Concentrating power has worked out well for Google. With Page, Brin, and Schmidt at the helm, Google has enjoyed explosive growth over the last seven years. The company has also funneled great wealth to its shareholders. One could argue that Google’s stock structure has played a key role in its success, because outside shareholders have been unable to prevent Google from making unprecedented investments in infrastructure and personnel.
In November 2009, Facebook also announced that it is adopting a dual-class stock structure. Insiders who own Class B shares will have 10 times the voting power of investors who buy Class A shares in the company’s hotly anticipated IPO.
That’s as it should be. Let’s face it, if Mark Zuckerberg were any less focused on the long-term success of Facebook, by now it would probably be a flailing subsidiary within Microsoft or Yahoo.
So why shouldn’t LinkedIn also have a dual stock structure? After all, LinkedIn founder Reid Hoffman is one of the smartest people in Silicon Valley. (Most people don’t know that he wrote Facebook its first check before introducing Zuckerberg to Peter Thiel.) It isn’t hard to imagine that he, too, needs protection from market pressures that could clash with his vision.

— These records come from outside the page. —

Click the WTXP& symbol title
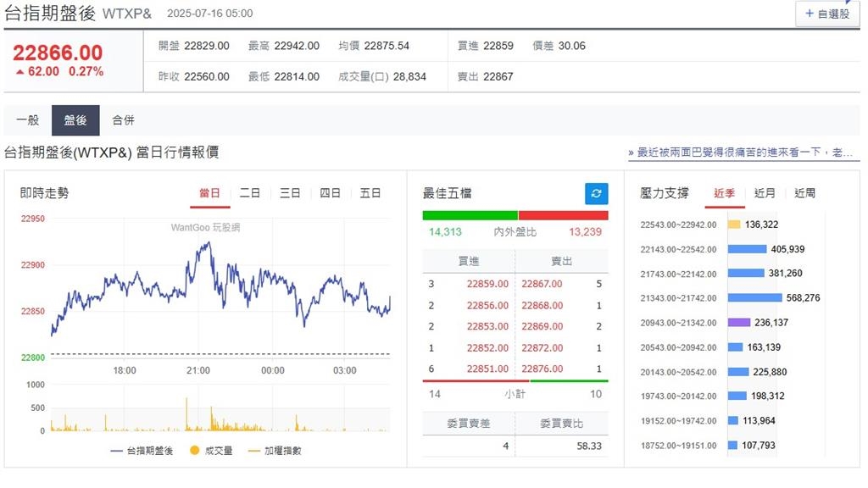This screenshot has height=488, width=868. 130,13
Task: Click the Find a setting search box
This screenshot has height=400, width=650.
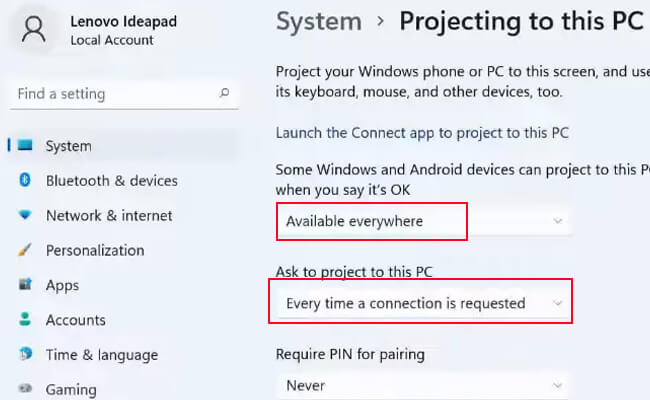Action: [x=124, y=94]
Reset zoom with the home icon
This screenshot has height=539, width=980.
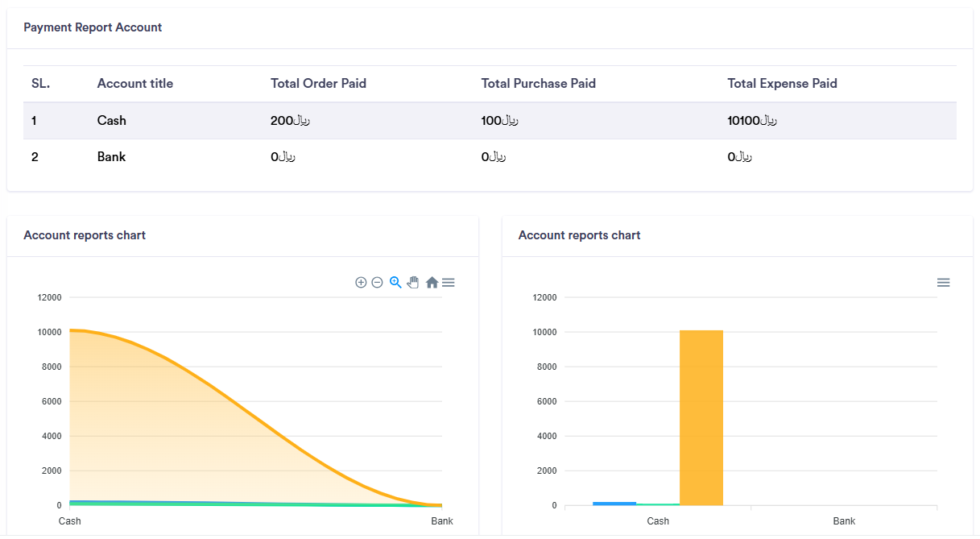pos(432,283)
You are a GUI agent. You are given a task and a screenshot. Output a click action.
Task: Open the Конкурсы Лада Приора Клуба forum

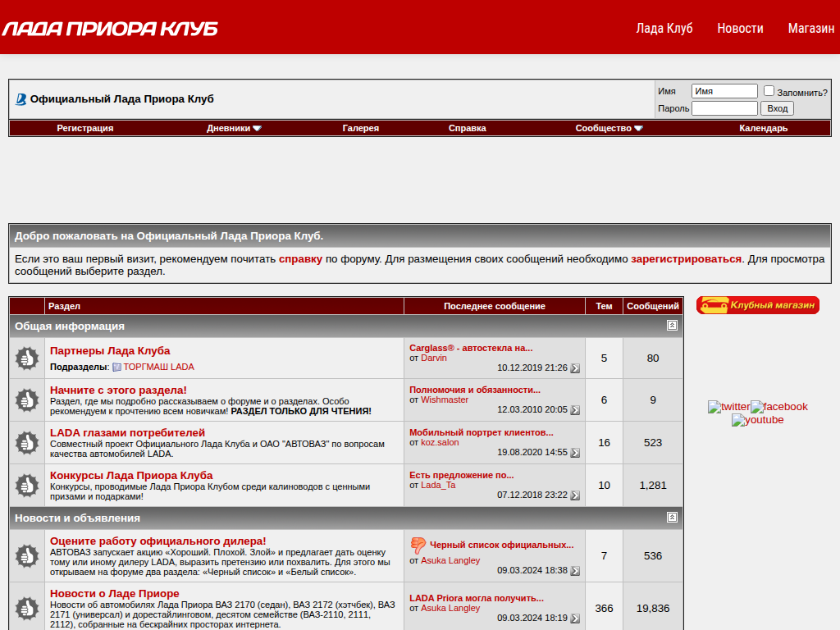(x=131, y=475)
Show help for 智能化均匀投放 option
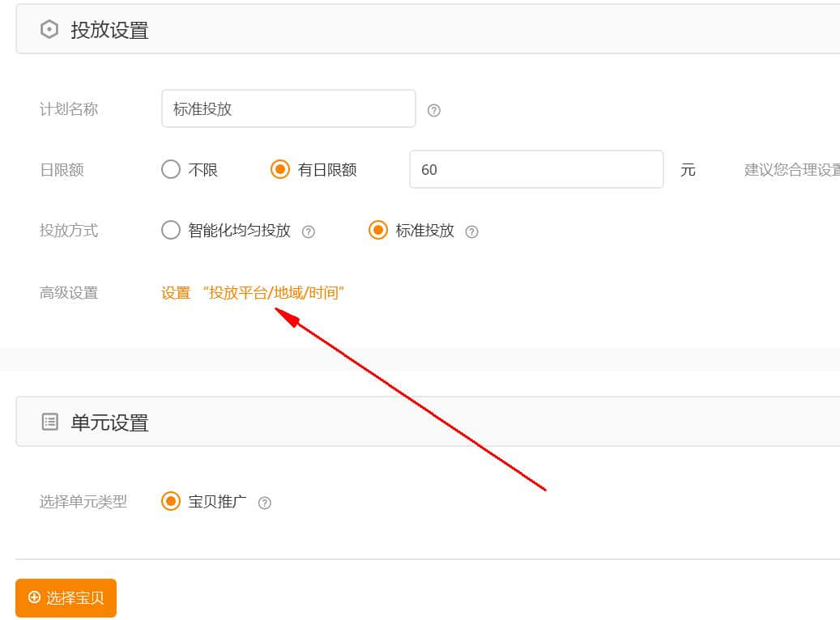 (308, 231)
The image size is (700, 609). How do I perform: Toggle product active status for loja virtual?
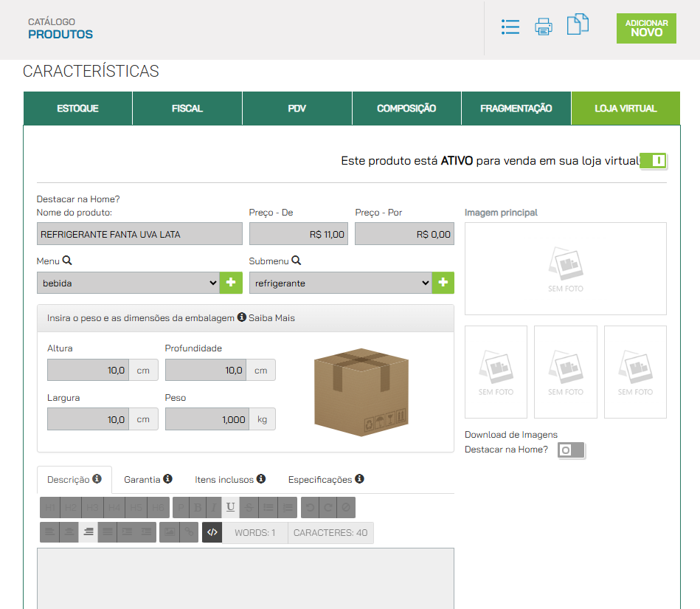coord(654,161)
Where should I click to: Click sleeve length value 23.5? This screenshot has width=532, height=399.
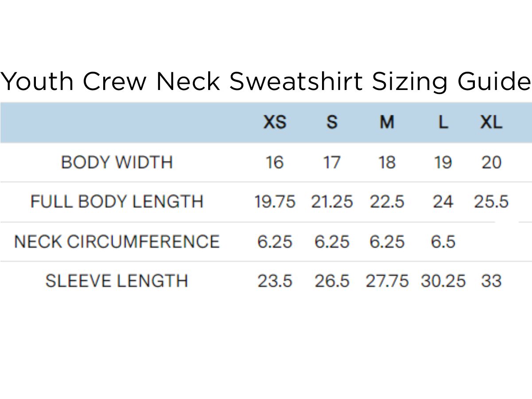coord(275,281)
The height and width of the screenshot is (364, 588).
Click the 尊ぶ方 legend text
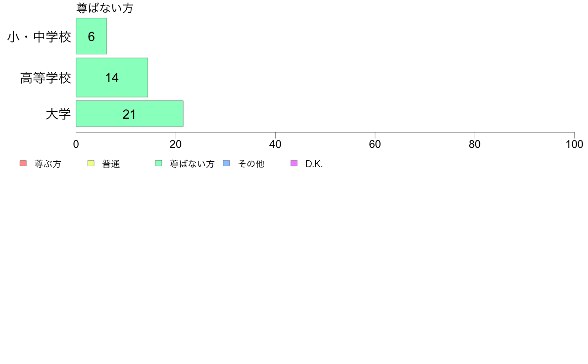point(48,164)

Ironically, Hoffman is a big part of problem. Unlike Brin, Page, Schmidt, and Zuckerberg, Hoffman has more than one master. He might spend much of each week at LinkedIn, but he is also a partner at Greylock Partners, a venture firm that presumably expects him to direct much of his considerable brain power toward identifying and nurturing promising startups on behalf of its limited partners.
Hoffman’s fortunes are not as dependent on the success of LinkedIn as Google’s and Facebook’s founders, either. A promiscuous backer of small startups, Hoffman’s stake in Facebook and other companies has already made him a centimillionaire. LinkedIn’s IPO will surely represent a big windfall for him, but even if the company abruptly failed, he would still be set for life.

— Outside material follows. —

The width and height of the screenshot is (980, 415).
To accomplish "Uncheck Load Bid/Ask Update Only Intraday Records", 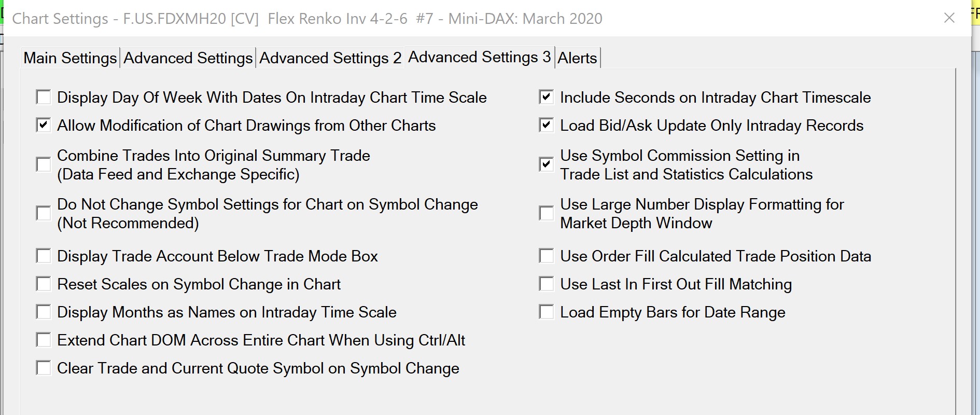I will tap(547, 125).
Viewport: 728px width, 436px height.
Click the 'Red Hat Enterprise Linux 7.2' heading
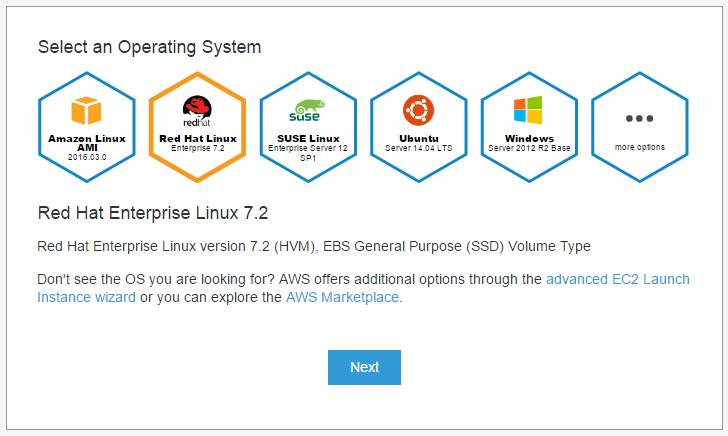click(153, 213)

As big an issue is the fair amount of turnover LinkedIn has had at the top. Hoffman founded LinkedIn in 2003 and served as its CEO until 2007. Dan Nye then took over for two years until Hoffman once again resumed the reins. And while many applaud current CEO Jeff Weiner as a strong executive, let’s remember that he joined LinkedIn as president in late 2008 and became its CEO in June 2009, less than two years ago.
There is much to admire about LinkedIn. Indeed, earlier this week, Scott Sweet, senior managing partner at the advisory firm IPO Boutique, told me he’s hearing “nothing but positive chatter” about its IPO, which Sweet anticipates will “do exceptionally well.” I’d bet on it. I’d also think twice about its dual-stock structure. Google or Facebook it ain’t.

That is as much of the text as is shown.